So I think the last two sentences should then look like:

Factoring out V_total, we get: I_total = V_total (1/R1 + 1/R2 + 1/R3 + ... 1/Rn). The term in brackets is the reciprocal of R_total.

Thanks a lot for the input! I'll add this to the next revision of the errata.

[Bored@Work]

The term in brackets is the reciprocal of R_total.

Why beating around the bush? It is the conductance.

[TomC]

Hi Bored@Work,

You are right, it's the conductance!

However, that concept should probably be introduced in more detail before using it to describe a term in an equation.
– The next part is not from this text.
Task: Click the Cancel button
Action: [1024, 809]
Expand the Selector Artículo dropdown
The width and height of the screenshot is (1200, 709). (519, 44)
Although the conductivity of materials was introduced earlier, I don't think that conductance in the way that it could be portrayed here is introduced until page 247.

[TomC]

The latest revision of the Unofficial Errata is uploading and should be available in about 30 minutes:

https://onedrive.live.com/redir?resid=967A90CA47FD025B!172&authkey=!ACEbpvA4f9gUlxc&ithint=file%2c.pdf

Thanks to the EEVblog members that reported errors or problems with the text the following pages have been added or modified:

53

[khendar]

I've just downloaded a preview of the Kobo version of this book, and it appears as if the illustrations are of reasonable quality in this version. Those in the first two chapters at least are easily readable on my 7" tablet (some of the smaller labels on the schematics are a little hard to make out but their meaning can be easily determined). Does anybody else have the Kobo version of this and can verify  that the rest of the book is okay ?

[TomC]

Hi khendar,

It doesn't look like any other members have the Kobo version!

Did you buy it anyway?

I'm also curious as to the quality of the illustrations, so if you have it, would you mind sharing your impression?

[cdwilson]

Quick question about Figure 2.54, c. on page 65 ("Practical Current Source").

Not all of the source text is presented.